“Why couldn’t we have a series of tableaux on his early life, Cousin Roxy. Just look out there at Shad. He’s the image of some of the early pictures, and he never gets his hair cut before spring, he says, just like the horses. Let’s try him.”

Once they had started, it seemed easy. The first scene could be the cabin in the clearing. Jean would be Nancy Lincoln, the young mother, seated by the fireplace, teaching her boy his letters from the book at her knee.

“Dug Moffat will be right for that,” said Jean happily. “He’s about six. Then we must show the boy Lincoln at school. Out in Illinois, that was, wasn’t it, Cousin Roxy, where he borrowed some books from the teacher, and the rain soaked the covers, so he split his first wood to earn them.”

Cousin Roxy promised to hunt up all the necessary historical data in the Judge’s library at home, and they went after it in earnest. Freddie Herrick, the groceryman’s boy over at the Center, was chosen for Abe at this stage, and Kit coaxed Mr. Ricketts, the mailcarrier, to be the teacher.

“Go long now,” he exclaimed jocularly, when she first proposed it. “I ain’t spoke a piece in public since I was knee high to a grasshopper. I used to spout, ‘Woodman, spare that tree.’ Yep. Say it right off smart as could be. Then they had me learn ‘Old Ironsides.’ Ever hear that one? Begins like this.” He waved one arm oracularly in the air. “ ‘Aye, tear her tattered ensign down, long has it waved on high.’ Once they got me started, they couldn’t stop me. No, sirree. Went right ahead and learned ’em, one after the other. ‘At midnight in his guarded tent, the Turk lay dreaming of the hour—’ That was a Jim dandy to roll out. And—and the second chapter of Matthew, and Patrick Henry’s speech, and all sorts of sech stuff, but I’d be shy as a rabbit if you put me up before everybody now.”

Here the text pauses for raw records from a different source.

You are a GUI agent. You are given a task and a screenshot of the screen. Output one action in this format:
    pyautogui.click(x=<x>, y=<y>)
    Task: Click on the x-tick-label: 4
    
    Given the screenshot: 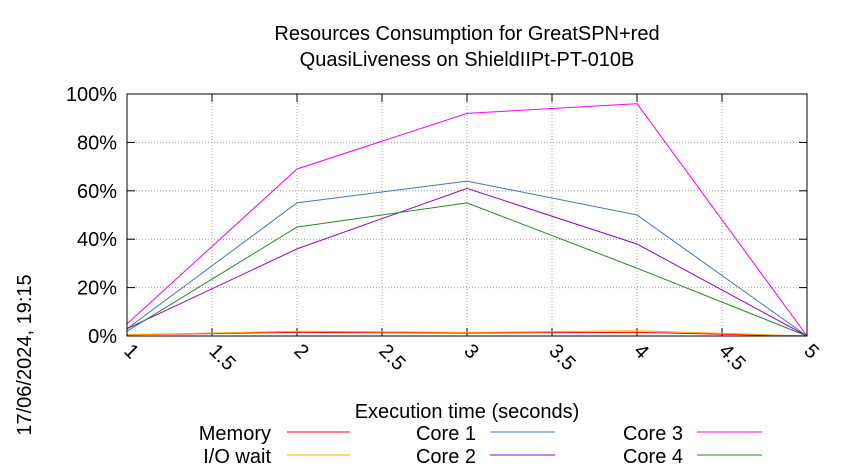 What is the action you would take?
    pyautogui.click(x=640, y=352)
    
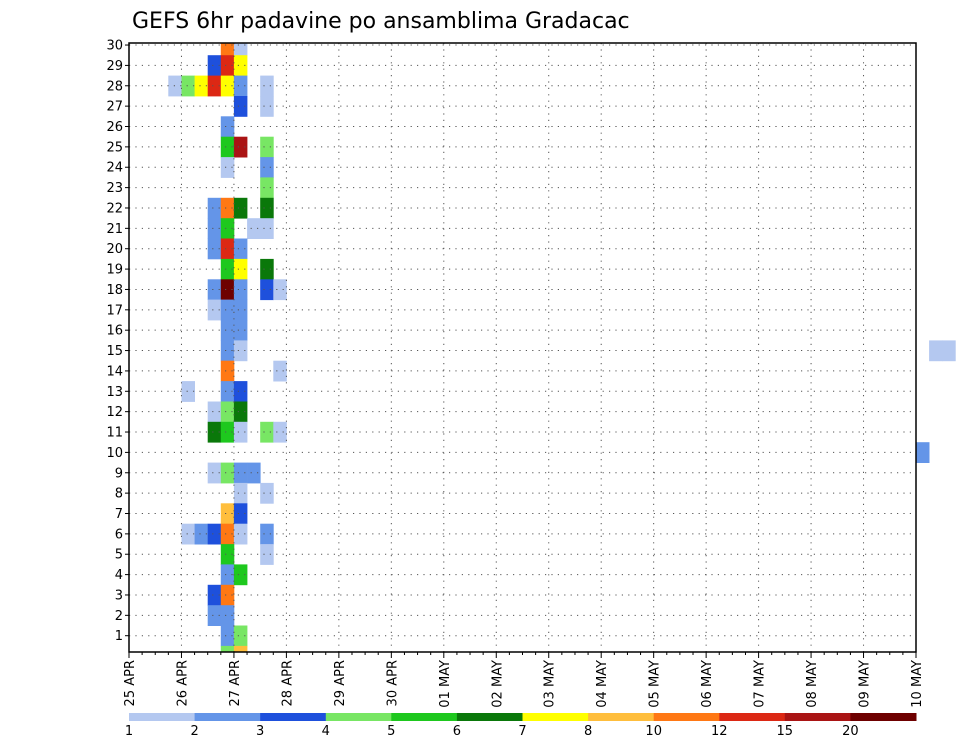 This screenshot has width=960, height=746. What do you see at coordinates (114, 372) in the screenshot?
I see `y-tick-label: 14` at bounding box center [114, 372].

Still, he finally consented, when Kit promised him his schoolmaster desk could stand with its back half to the audience to spare him from embarrassment.

“Oh, it’s coming on splendidly,” she cried to Cousin Roxy, once she was sure of Mr. Ricketts. “We’ll have Shad for the young soldier in the Black Hawk war, and three of the big boys for Indians. And then, let’s see, the courting of Ann Rutledge. Let’s have Piney for Ann. She has just that wide-eyed, old daguerreotype look. Give her a round white turned down collar and a cameo breast-pin, and she’ll be ideal.”

The preparations went on enthusiastically. Rehearsals were held partly at Greenacres, partly over at the Judge’s, and always there were refreshments afterwards. Mrs. Gorham and Jean prepared coffee and cocoa, with cake, but Cousin Roxy would send Ben down cellar after apples and nuts, with a heaping dish of hermits and doughnuts, and tall pitchers of creamy milk.

Doris was very much excited over her part. She was to be the little sister of the young soldier condemned to death for falling asleep on sentinel duty. And she felt it all, too, just as if it was, as Shad said, ‘for real.’ Shad was the President in this too, but disguised in a long old-fashioned shawl of Cousin Roxy’s and the Judge’s tall hat, and a short beard. He stood beside his desk, ready to leave, when Doris came in and pleaded for the boy who was to be shot at dawn.

“I know I’m going to cry real tears,” said Doris tragically. “I can’t help but feel it all right in here,” pressing her hand to her heart.